A Vigil For Breonna Taylor
A Vigil For Breonna Taylor (Photo: Tayfun Coskun/Anadolu Agency via Getty Images)

It’s been exactly a year since Breonna Taylor was murdered by the police in Louisville, Kentucky, shot dead while she slept in her bed alongside her boyfriend, Kenneth Walker, by two plainclothes officers who used a battering ram to enter their home with a no-knock warrant. The two officers were fired but none were charged or prosecuted for her death. Since then, Taylor has become the face of #SayHerName, a movement created by African American Policy Forum in 2014 to include women in the national conversation about race and policing. Her likeness has appeared on magazine covers, Billboards, and social media galvanising a movement within a movement. In her re-introduction to The Cut as editor-in-chief, Lindsay Peoples Wagner spoke with Taylor’s mother Tamika Palmer, and her sister, Ju’Niyah Palmer on the importance of continuing to say her name. 
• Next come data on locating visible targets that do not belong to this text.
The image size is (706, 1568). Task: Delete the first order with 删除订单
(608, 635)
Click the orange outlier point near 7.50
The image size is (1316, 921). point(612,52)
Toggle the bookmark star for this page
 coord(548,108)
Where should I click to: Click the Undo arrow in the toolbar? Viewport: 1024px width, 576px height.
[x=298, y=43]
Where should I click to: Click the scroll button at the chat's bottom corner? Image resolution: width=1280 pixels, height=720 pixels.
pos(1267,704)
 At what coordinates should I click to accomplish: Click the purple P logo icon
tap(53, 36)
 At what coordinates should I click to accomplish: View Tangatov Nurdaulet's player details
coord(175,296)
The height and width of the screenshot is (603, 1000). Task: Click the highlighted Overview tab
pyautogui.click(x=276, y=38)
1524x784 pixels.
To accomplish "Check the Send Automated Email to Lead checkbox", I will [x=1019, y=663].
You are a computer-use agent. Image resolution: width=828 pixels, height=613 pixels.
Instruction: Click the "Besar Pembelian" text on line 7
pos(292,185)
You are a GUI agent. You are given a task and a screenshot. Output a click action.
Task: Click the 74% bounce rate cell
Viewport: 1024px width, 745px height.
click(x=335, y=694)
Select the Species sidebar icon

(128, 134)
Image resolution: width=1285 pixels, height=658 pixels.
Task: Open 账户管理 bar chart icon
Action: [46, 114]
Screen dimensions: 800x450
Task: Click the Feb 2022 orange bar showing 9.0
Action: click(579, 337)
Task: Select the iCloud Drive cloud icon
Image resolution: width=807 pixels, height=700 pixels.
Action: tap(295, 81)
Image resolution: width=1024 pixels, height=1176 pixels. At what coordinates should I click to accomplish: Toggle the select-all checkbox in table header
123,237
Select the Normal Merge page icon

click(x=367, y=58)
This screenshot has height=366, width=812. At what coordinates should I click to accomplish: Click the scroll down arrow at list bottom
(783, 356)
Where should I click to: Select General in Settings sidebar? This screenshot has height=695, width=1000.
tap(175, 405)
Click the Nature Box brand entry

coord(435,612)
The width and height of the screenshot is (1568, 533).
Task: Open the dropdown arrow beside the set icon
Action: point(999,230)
“It’s been torture,” Tamika told The Cut, describing the year as “hell.” “I mean, it didn’t get any easier, that’s for sure. Every day is the same for me. Every day has been March the 13th since it happened.” Ju’Niyah is frustrated about the amount of attention the royal family is getting. “Our world stopped for a while,” she said. “Everybody’s kept going. The days were just passing us, we weren’t passing with the days. The days were passing us. I know there are those who still haven’t moved on, but the world is moving on to other situations,” Ju’Niyah continued. “Now everybody’s more so focused on the royal family right now. It’s no longer about Breonna, George Floyd, Ahmaud Arbery — it’s no longer about them. It’s kind of annoying and frustrating because it’s like, why are you guys skipping over the fact that there are Black people who were murdered, and there’s still no justice, but you are worried about a royal family who, at the end of the day, they’re going to be good because they’re going to adjust to what needs to be adjusted for them. It’s hard for me. Why do we care so much about racism on the other side of the world, but Black people are still being murdered here.”

But Ju’Niyah is very appreciative of the way strangers around the globe have come together for her older sister. “It was only us, her family, in the beginning,” she explained. “We were the ones who kept saying her name and made sure Louisville Metro Police Department knew they weren’t going to get away with this. So when other people joined in on #SayHerName and the whole movement, it just made me feel comfortable knowing it’s no longer just us. Everybody has helped. It made us feel like we weren’t alone in this fight.”